(Information supplied)

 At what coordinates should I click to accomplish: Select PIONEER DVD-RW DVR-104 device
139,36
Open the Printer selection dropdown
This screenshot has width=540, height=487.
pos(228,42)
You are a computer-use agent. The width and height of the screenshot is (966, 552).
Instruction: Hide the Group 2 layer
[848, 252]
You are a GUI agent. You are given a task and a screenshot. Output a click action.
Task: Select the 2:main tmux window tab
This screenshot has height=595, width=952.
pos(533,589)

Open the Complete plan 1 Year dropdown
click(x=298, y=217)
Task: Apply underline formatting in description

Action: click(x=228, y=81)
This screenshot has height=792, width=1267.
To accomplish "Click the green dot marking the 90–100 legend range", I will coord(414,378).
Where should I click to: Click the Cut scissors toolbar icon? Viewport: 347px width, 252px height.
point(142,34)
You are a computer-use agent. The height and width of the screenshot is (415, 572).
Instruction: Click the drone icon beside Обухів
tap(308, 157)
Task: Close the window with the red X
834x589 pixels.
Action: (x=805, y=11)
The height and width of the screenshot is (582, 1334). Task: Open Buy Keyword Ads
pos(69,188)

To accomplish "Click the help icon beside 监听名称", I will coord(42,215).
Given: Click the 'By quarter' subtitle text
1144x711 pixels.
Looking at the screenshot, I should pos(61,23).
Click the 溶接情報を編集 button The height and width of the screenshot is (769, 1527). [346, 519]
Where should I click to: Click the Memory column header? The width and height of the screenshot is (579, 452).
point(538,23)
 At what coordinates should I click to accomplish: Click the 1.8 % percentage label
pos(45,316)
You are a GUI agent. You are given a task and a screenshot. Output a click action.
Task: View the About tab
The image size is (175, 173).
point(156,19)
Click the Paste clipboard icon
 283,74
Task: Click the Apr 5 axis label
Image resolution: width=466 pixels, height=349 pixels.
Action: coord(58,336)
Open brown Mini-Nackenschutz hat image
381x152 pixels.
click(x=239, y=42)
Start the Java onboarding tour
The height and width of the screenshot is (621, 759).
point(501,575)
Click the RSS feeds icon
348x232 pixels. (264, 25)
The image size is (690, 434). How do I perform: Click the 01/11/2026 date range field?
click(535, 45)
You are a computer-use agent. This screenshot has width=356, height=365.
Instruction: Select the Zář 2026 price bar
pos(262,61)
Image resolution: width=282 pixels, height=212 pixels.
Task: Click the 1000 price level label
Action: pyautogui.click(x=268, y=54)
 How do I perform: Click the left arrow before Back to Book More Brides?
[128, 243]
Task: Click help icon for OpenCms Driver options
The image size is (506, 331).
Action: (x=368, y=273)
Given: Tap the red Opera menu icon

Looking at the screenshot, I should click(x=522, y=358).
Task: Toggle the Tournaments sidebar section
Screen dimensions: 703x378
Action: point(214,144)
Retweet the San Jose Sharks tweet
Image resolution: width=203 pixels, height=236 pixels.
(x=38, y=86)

(End Information supplied)

* **Your goal**
Within the listing above, filter for lines holding the string "will" and copy each one.

* **Solution to the problem**
To accomplish "Click the green dot marking the 90–100 legend range", I will coord(414,378).
To accomplish "Click the help icon beside 监听名称", I will coord(42,215).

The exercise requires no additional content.